* **MATERIAL SUPPLIED**
** Start **

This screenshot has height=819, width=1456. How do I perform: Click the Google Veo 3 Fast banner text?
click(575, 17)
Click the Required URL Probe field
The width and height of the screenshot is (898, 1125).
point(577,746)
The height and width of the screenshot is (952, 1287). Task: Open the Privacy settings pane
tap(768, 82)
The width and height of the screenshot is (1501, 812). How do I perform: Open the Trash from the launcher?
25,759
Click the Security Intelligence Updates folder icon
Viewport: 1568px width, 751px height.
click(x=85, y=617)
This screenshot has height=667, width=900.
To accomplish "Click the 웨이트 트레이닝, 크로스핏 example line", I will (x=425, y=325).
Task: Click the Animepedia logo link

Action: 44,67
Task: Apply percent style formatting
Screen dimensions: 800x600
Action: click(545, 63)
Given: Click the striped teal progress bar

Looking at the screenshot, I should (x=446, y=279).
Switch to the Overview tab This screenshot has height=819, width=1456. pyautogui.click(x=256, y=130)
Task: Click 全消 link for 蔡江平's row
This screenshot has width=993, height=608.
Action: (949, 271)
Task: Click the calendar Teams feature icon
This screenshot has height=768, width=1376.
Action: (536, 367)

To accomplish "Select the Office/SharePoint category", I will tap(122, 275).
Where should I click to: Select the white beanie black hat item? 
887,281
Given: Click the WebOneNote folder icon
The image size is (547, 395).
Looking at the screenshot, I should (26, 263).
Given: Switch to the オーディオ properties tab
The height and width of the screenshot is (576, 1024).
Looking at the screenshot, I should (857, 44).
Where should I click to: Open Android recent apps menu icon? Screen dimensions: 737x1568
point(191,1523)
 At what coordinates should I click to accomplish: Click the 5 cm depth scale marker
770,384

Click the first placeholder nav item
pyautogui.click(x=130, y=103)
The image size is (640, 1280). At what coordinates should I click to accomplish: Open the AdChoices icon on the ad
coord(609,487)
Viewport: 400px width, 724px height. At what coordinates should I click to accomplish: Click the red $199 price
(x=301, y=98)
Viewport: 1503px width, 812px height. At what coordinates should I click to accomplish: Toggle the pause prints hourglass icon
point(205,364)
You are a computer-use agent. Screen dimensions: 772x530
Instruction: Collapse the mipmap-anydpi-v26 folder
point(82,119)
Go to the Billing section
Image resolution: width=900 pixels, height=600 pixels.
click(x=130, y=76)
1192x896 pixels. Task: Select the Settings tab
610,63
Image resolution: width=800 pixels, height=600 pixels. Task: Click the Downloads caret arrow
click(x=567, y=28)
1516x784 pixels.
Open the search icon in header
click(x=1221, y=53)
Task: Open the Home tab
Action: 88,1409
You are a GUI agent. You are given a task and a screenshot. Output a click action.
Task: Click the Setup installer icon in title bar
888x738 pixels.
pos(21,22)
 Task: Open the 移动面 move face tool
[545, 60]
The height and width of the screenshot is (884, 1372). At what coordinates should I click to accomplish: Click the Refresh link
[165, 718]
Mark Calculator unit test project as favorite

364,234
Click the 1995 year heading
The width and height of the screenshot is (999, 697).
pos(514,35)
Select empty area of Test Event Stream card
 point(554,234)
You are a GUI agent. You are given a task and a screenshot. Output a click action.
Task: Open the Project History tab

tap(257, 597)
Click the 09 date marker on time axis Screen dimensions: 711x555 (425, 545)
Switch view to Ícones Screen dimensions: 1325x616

** End **

* **REQUIREMENT**
Quote all of the rows above word for word, line by line.

* **EXERCISE SOLUTION**
This screenshot has height=819, width=1456. How do I perform: Click the Google Veo 3 Fast banner text?
click(575, 17)
Click the Required URL Probe field
The width and height of the screenshot is (898, 1125).
point(577,746)
The height and width of the screenshot is (952, 1287). Task: Open the Privacy settings pane
tap(768, 82)
The width and height of the screenshot is (1501, 812). How do I perform: Open the Trash from the launcher?
25,759
Click the Security Intelligence Updates folder icon
Viewport: 1568px width, 751px height.
click(x=85, y=617)
This screenshot has height=667, width=900.
To accomplish "Click the 웨이트 트레이닝, 크로스핏 example line", I will (x=425, y=325).
Task: Click the Animepedia logo link

Action: 44,67
Task: Apply percent style formatting
Screen dimensions: 800x600
Action: click(545, 63)
Given: Click the striped teal progress bar

Looking at the screenshot, I should (x=446, y=279).
Switch to the Overview tab This screenshot has height=819, width=1456. pyautogui.click(x=256, y=130)
Task: Click 全消 link for 蔡江平's row
This screenshot has width=993, height=608.
Action: (949, 271)
Task: Click the calendar Teams feature icon
This screenshot has height=768, width=1376.
Action: (536, 367)

To accomplish "Select the Office/SharePoint category", I will tap(122, 275).
Where should I click to: Select the white beanie black hat item? 
887,281
Given: Click the WebOneNote folder icon
The image size is (547, 395).
Looking at the screenshot, I should (26, 263).
Given: Switch to the オーディオ properties tab
The height and width of the screenshot is (576, 1024).
Looking at the screenshot, I should (857, 44).
Where should I click to: Open Android recent apps menu icon? Screen dimensions: 737x1568
point(191,1523)
 At what coordinates should I click to accomplish: Click the 5 cm depth scale marker
770,384

Click the first placeholder nav item
pyautogui.click(x=130, y=103)
The image size is (640, 1280). At what coordinates should I click to accomplish: Open the AdChoices icon on the ad
coord(609,487)
Viewport: 400px width, 724px height. At what coordinates should I click to accomplish: Click the red $199 price
(x=301, y=98)
Viewport: 1503px width, 812px height. At what coordinates should I click to accomplish: Toggle the pause prints hourglass icon
point(205,364)
You are a computer-use agent. Screen dimensions: 772x530
Instruction: Collapse the mipmap-anydpi-v26 folder
point(82,119)
Go to the Billing section
Image resolution: width=900 pixels, height=600 pixels.
click(x=130, y=76)
1192x896 pixels. Task: Select the Settings tab
610,63
Image resolution: width=800 pixels, height=600 pixels. Task: Click the Downloads caret arrow
click(x=567, y=28)
1516x784 pixels.
Open the search icon in header
click(x=1221, y=53)
Task: Open the Home tab
Action: 88,1409
You are a GUI agent. You are given a task and a screenshot. Output a click action.
Task: Click the Setup installer icon in title bar
888x738 pixels.
pos(21,22)
 Task: Open the 移动面 move face tool
[545, 60]
The height and width of the screenshot is (884, 1372). At what coordinates should I click to accomplish: Click the Refresh link
[165, 718]
Mark Calculator unit test project as favorite

364,234
Click the 1995 year heading
The width and height of the screenshot is (999, 697).
pos(514,35)
Select empty area of Test Event Stream card
 point(554,234)
You are a GUI agent. You are given a task and a screenshot. Output a click action.
Task: Open the Project History tab

tap(257, 597)
Click the 09 date marker on time axis Screen dimensions: 711x555 (425, 545)
Switch view to Ícones Screen dimensions: 1325x616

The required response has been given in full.